◆ Prompt: Take the data from its first line. Print each line exactly until the line containing "Task: Click the alert volume low speaker icon" has been printed too.

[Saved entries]
+++++
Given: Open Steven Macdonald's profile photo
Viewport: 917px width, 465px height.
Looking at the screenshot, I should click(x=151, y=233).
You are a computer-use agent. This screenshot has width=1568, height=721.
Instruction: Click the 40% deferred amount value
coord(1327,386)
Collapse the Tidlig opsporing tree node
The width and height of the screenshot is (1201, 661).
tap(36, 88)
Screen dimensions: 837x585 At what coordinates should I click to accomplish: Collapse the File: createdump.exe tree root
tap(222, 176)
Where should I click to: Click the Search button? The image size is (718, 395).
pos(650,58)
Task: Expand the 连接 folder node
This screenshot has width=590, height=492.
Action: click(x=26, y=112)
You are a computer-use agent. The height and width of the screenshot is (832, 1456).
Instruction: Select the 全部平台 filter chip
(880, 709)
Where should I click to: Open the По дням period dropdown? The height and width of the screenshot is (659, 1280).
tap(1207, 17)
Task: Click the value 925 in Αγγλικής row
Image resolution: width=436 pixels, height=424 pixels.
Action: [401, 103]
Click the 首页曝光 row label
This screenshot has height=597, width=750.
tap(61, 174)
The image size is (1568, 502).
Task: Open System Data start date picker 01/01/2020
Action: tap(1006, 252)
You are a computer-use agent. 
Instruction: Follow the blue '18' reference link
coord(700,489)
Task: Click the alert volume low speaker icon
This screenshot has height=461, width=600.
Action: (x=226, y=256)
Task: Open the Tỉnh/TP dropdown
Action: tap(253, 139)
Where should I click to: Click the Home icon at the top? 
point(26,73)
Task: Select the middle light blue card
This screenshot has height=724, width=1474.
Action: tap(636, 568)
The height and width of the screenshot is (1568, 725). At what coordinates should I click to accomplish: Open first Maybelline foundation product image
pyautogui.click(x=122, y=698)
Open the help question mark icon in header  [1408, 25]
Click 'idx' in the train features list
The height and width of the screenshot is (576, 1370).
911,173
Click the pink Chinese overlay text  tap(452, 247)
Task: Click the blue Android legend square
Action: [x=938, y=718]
+++++
◆ Response to the task:
Given: Open Steven Macdonald's profile photo
Viewport: 917px width, 465px height.
Looking at the screenshot, I should click(x=151, y=233).
You are a computer-use agent. This screenshot has width=1568, height=721.
Instruction: Click the 40% deferred amount value
coord(1327,386)
Collapse the Tidlig opsporing tree node
The width and height of the screenshot is (1201, 661).
tap(36, 88)
Screen dimensions: 837x585 At what coordinates should I click to accomplish: Collapse the File: createdump.exe tree root
tap(222, 176)
Where should I click to: Click the Search button? The image size is (718, 395).
pos(650,58)
Task: Expand the 连接 folder node
This screenshot has width=590, height=492.
Action: click(x=26, y=112)
You are a computer-use agent. The height and width of the screenshot is (832, 1456).
Instruction: Select the 全部平台 filter chip
(880, 709)
Where should I click to: Open the По дням period dropdown? The height and width of the screenshot is (659, 1280).
tap(1207, 17)
Task: Click the value 925 in Αγγλικής row
Image resolution: width=436 pixels, height=424 pixels.
Action: [401, 103]
Click the 首页曝光 row label
This screenshot has height=597, width=750.
tap(61, 174)
The image size is (1568, 502).
Task: Open System Data start date picker 01/01/2020
Action: tap(1006, 252)
You are a computer-use agent. 
Instruction: Follow the blue '18' reference link
coord(700,489)
Task: Click the alert volume low speaker icon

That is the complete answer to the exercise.